In combilanden worden de posten ondersteund met de klimaat- en energieresponsfaciliteit van RVO om bij te dragen aan klimaattransities en versterking klimaatweerbaarheid.

Op klimaatgebied spelen vrouwen een belangrijke rol als agents of change. Het feministisch buitenlandbeleid is dan ook van belang voor zowel de uitvoering van gefinancierde programma’s als de klimaatdiplomatie.

Duurzaam gebruik van grondstoffen en circulaire economieNederland zet in op internationale multi-stakeholder partnerschappen om verantwoorde grondstoffenwinning in ontwikkelingslanden te vergroten en de klimaat-impact ervan te verkleinen, o.a. via het European Partnership for Responsible Minerals (EPRM), de Climate Smart Mining Facility van de Wereldbank en het Intergovernmental Forum on Mining, Minerals, Metals and Sustainable Development. Ook steunt Nederland een platform dat gericht is op een betere positie van vrouwen in de mijnbouw.

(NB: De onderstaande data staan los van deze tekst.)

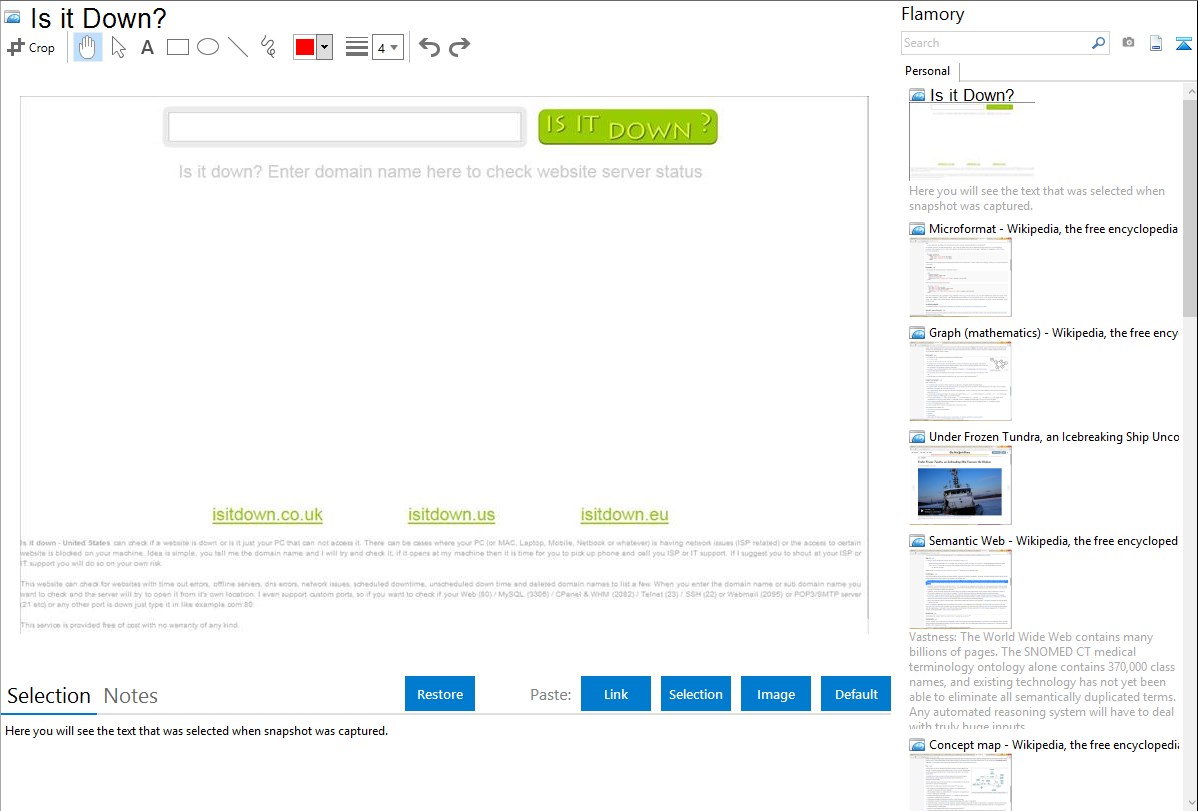Switch to the Notes tab

(x=131, y=696)
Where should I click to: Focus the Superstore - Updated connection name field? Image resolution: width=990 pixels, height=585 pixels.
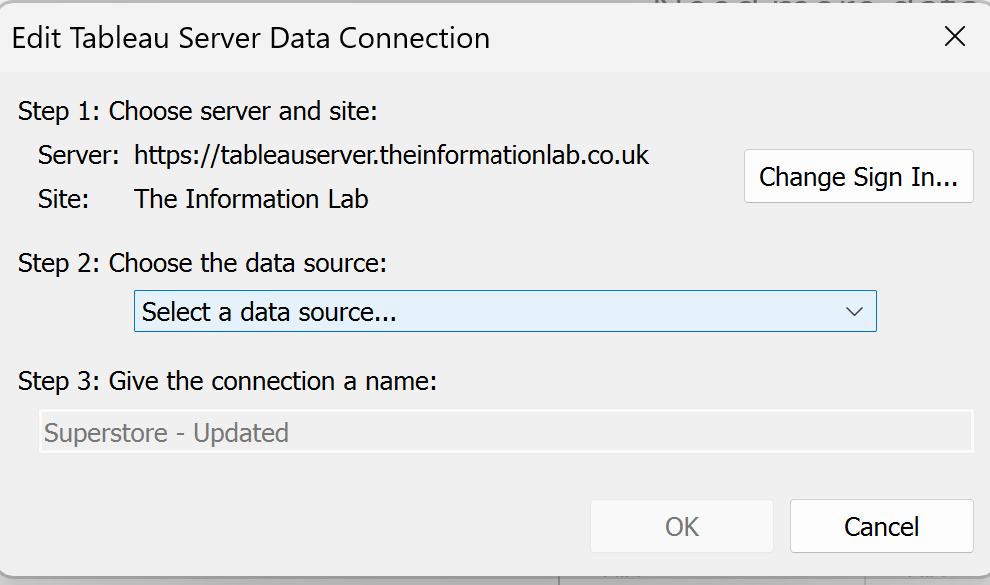tap(506, 432)
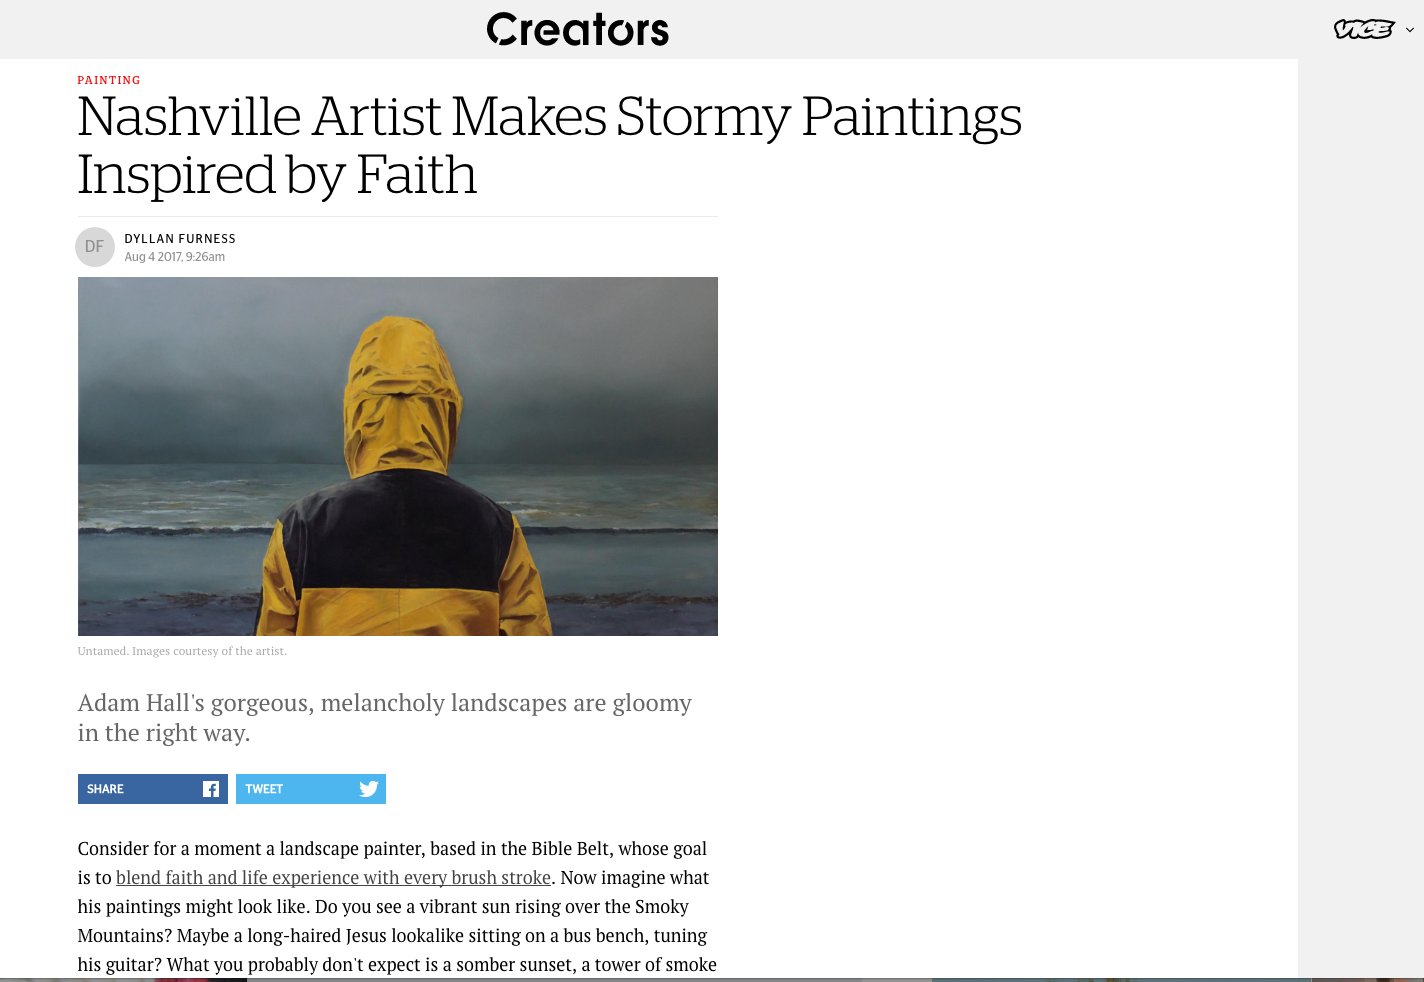The height and width of the screenshot is (982, 1424).
Task: Open Dyllan Furness author page
Action: pyautogui.click(x=180, y=239)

Om de duurzaamheidstransitie te versnellen en toegang tot de daarvoor benodigde grondstoffen te borgen zal Nederland inzetten op het concreet vormgeven van grondstoffenbeleid dat aansluit op het EU Action Plan on Critical Raw Materials en tegelijkertijd in nauwe verbinding staat met het nationale programma circulaire economie.